15 Responses to “Good Superhero Comics: Week of March 21”

  1. Blake Says:

    Thanks for doing these reviews. I know you don’t like most superhero comics, but I enjoy reading about what you do like and why.

    I have also been enjoying the Spirit, and this is probably my favorite issue yet. I really like how the comics are not so much about the Spirit, but about the people he interacts with.

  2. svetlana Says:

    Ohgod, the X-Men one is GORGEOUS O__O Who is the cover artist? I’d love to get a print of this…

  3. svetlana Says:

    …Aha! Never mind–followed link, question answered!

  4. James Schee Says:

    Interesting, there is a trade of the X-Men First Class in the newest Previews I believe. I’d been thinking about it after liking Parker’s Avengers Adventure story.

    Am I slow in just realizing recently that Jeff is the same one who did the amazing Interman book?

    I wish I would have found Cooke’s work before The Spirit started, but only really latched onto it with the Absolute New Frontier. So I’ll have to wait for a collection now for it. (which is fine, I’ll just be anxious for it)

  5. Ray Cornwall Says:

    I sat down this weekend and caught up with Brubaker’s run on X-Men. I was shocked; it’s the first good X-related stuff (other than Peter David’s X-Factor stuff) since Morrison’s run on New X-Men. I highly recommend it.

  6. Paul O'Brien Says:

    “I think this title was meant to “fill in the blanks” around previously published stories…”

    Well, yes, up to a point. Actually, Parker’s just dotting back and forwards all over the Silver Age – this story would have to take place somewhere around issue #13 or so, while a few months back we had a sequel to issue #33. And there are some things, like the Coffee-a-Go-Go, that he’s been revising drastically to bring them up to date. But frankly, there was almost no forward progression during the Silver Age X-Men (at least before they killed off Professor X), so he can get away with that sort of thing.

  7. Chad Anderson Says:

    James, you’re in luck. “Ego and Other Tales” is a TPB coming out in June, collecting several Catwoman and Batman tales by Cooke. It includes Selina’s Big Score, which is one of my favorites.

  8. Johanna Says:

    It’s actually Batman: Ego and Other Tails, get it? ha ha.

  9. Rob Barrett Says:

    I personally thought that this month’s Marvel Adventures: The Avengers was actually funnier than the all-MODOC issue–a noteworthy achievement.

    It’s also worth noting that X-Men: First Class will become an ongoing series in June. The Parker goodness keeps on coming!

  10. Dan Coyle Says:

    First Class sells extremely well at my store, and I assume others too. John Byrne is already bleating over “WHY did they cancel Hidden Years and not this?” Granted, HY was in the black when it was canceled, but I think FC sells quite a bit better than it did.

  11. Tommy Says:

    Maybe i’m in the minority but when I read Spirit #4 I just thought “wow, that was a fun ride” and didn’t really notice it was a “girl saves the day” story. I picked up the first two issues and the Batman crossover on KC’s recommendation and I’ve loved every issue so far. If you didn’t read the new Brave and the Bold I would suggest you do. Supergirl is surprisingly likeable in that story and Hal’s inner monologue made me laugh out loud.

  12. James Schee Says:

    Yeah I have that Batman Ego… on order already for half price at DCBS! I am hoping his Spirit work will be collected soon as well.

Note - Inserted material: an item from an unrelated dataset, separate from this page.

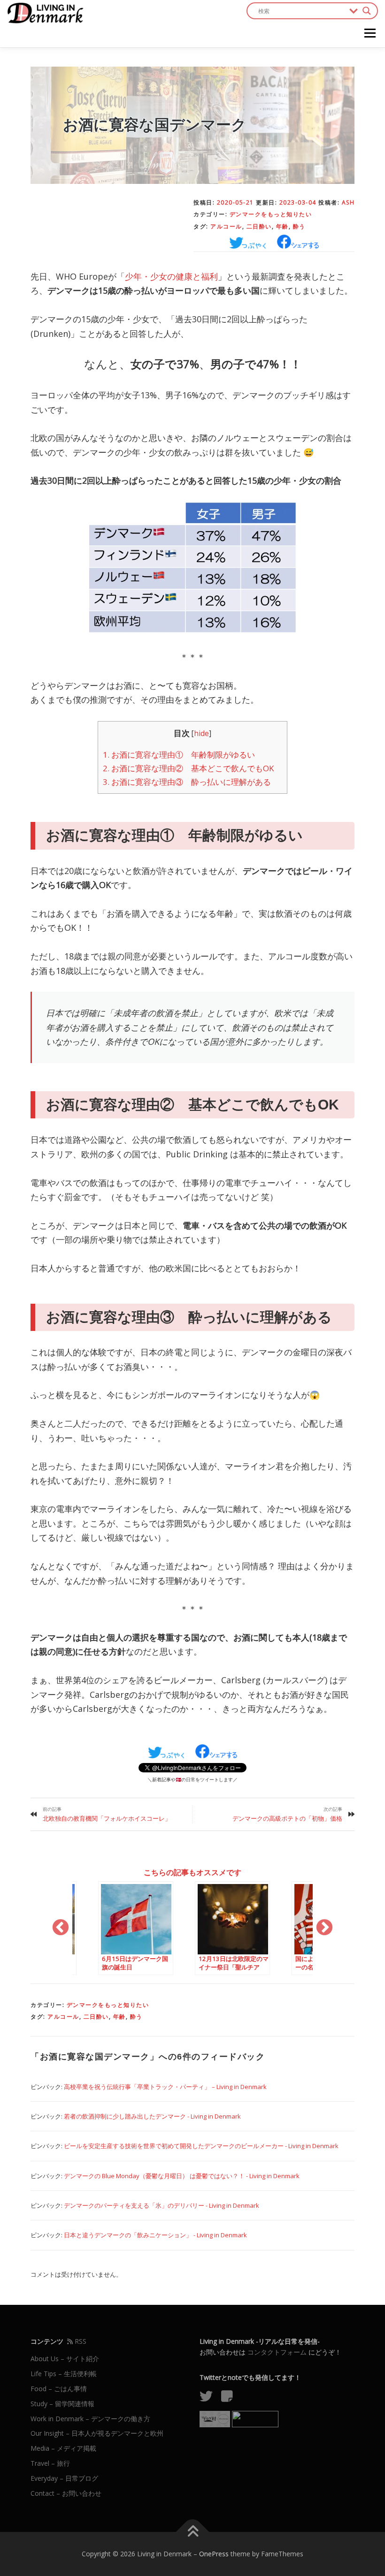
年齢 (282, 226)
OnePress (214, 2553)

  13. Journalista - the news weblog of The Comics Journal » Blog Archive » Mar. 27, 2007: The first draft of history (some revisions may be necessary) Says:

    […] to know if there were any good superhero comics out last week? Johanna Draper Carlson’s got you […]

  14. Johanna Says:

    Dan, John Byrne isn’t even funny any more.

    Tommy, glad to hear you’re enjoying them! I did flip through Brave & the Bold, but I was conflicted about it. I was surprised that I had a hard time figuring out what was happening in certain sequences.

    James, I’m sure there will be a Spirit collection at some point.

  15. Dan Coyle Says:

    B and the B #2 was very hard to look at.

    Although this is the least bitter and most accessible Waid’s writing has been since 2000.